Dimas dan Raji berpikir kemana mereka akan pergi.

“Bagaimana kalau ke Batavia?” usul Pafi.

“Ide bagus! Aku setuju! Kau bagaimana Raji” Belum lagi Raji menjawab mata Dimas melihat sebuah tulisan halus di atas sebuah pintu. Dimas mendekat. Pafi dan Raji tak lagi berbicara. Keduanya ikut mendekat. Samar Dimas menyebutkan isi tulisan itu.

“Jika pulau Jawa tinggal selebar daun kelor, dan datang jago kate wiring kuning dedege cebol kepalang yang menguasai pulau jawa datanglah ke gerbang timur menjemput Nirwana.”

“Pintu ini khusus dibuat Gandrung untuk menyampaikan pesannya.” Dimas membuka pintu itu perlahan. Sebuah ruangan persis rumah Gandrung di Sundabuana berada di balik pintu itu. Meja makan dan semua kursinya yang terbuat dari kayu berukir indah. Kamar-kamar lain dimana Dimas, Raji dan Pafi menginap. Dapur tempat mereka keluar melalui cerobong sampah. Semuanya membangkitkan kenangan. Terbayang sekali Gandrung yang begitu kesepian sejak perpisahan mereka. Sebuah gulungan tergeletak di atas meja makan. Dimas mengambil gulungan berikat tali rami kemudian melepaskannya. Gulungan itu kosong. Tidak ada tulisan apapun di atasnya.

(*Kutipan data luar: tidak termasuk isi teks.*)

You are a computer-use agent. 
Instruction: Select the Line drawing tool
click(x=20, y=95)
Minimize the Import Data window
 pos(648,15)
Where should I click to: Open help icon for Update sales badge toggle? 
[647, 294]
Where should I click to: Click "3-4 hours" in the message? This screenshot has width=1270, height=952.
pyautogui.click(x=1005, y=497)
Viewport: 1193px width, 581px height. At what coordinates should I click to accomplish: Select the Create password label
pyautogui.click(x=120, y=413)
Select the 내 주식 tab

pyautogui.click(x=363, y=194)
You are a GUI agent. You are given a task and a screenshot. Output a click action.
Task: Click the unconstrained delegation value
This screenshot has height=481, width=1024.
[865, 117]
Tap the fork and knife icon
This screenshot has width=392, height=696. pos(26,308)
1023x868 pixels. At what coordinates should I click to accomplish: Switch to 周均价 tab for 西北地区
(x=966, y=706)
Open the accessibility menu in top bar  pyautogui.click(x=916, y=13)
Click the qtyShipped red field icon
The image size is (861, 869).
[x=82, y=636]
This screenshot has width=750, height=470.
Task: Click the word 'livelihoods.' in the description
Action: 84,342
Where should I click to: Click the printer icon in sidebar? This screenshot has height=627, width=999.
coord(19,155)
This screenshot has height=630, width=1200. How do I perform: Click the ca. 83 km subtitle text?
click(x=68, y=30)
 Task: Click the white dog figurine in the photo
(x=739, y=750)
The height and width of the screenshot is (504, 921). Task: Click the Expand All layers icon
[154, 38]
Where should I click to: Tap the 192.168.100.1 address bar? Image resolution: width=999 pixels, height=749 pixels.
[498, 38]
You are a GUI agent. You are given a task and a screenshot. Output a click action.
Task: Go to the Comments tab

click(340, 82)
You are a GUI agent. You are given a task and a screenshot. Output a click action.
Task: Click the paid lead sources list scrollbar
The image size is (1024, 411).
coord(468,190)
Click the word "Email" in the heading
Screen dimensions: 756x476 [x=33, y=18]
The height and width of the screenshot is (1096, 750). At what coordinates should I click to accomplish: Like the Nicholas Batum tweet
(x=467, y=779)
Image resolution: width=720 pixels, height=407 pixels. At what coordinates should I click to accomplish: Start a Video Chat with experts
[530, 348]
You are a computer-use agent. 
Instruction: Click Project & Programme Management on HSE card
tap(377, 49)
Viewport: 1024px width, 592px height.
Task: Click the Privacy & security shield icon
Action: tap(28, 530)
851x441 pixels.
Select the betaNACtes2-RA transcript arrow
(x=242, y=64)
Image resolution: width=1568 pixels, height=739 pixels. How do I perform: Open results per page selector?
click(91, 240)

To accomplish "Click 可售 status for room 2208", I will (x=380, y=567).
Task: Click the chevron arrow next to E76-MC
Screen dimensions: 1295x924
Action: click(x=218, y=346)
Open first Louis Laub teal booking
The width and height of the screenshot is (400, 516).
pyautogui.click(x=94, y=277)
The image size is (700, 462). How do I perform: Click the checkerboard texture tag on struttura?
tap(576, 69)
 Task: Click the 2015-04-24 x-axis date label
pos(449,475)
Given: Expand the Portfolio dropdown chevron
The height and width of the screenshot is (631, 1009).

“Mengapa Gandrung meninggalkan gulungan naskah kosong ?” Dimas membolak-balik naskah kosong itu. Tidak petunjuk apaapun ditemukan.

“Kira-kira apa maksudnya ?” Raji mulai berpikir keras. Hal yang benar-benar ajaib terjadi padanya.

“Gandrung kan berdarah campuran Narapati dan Sinar Avedi. Dan seumur-umur dia sangat menyukai teka-teki Sinar Avedi. Pasti dia melakukan hal yang sama. Dia membuat pintu ruangan ini hanya bisa dilihat jika dekat dengan Cincin Kebenaran. Lalu menyembunyikan pintu-pintu ruang keinginan dari orang yang tidak pernah mengingat dan mengenalnya. Pasti juga dia membuat naskah ini tidak terbaca oleh siapapun kecuali yang dikehendakinya.” Pafi mengusap kertas naskah itu.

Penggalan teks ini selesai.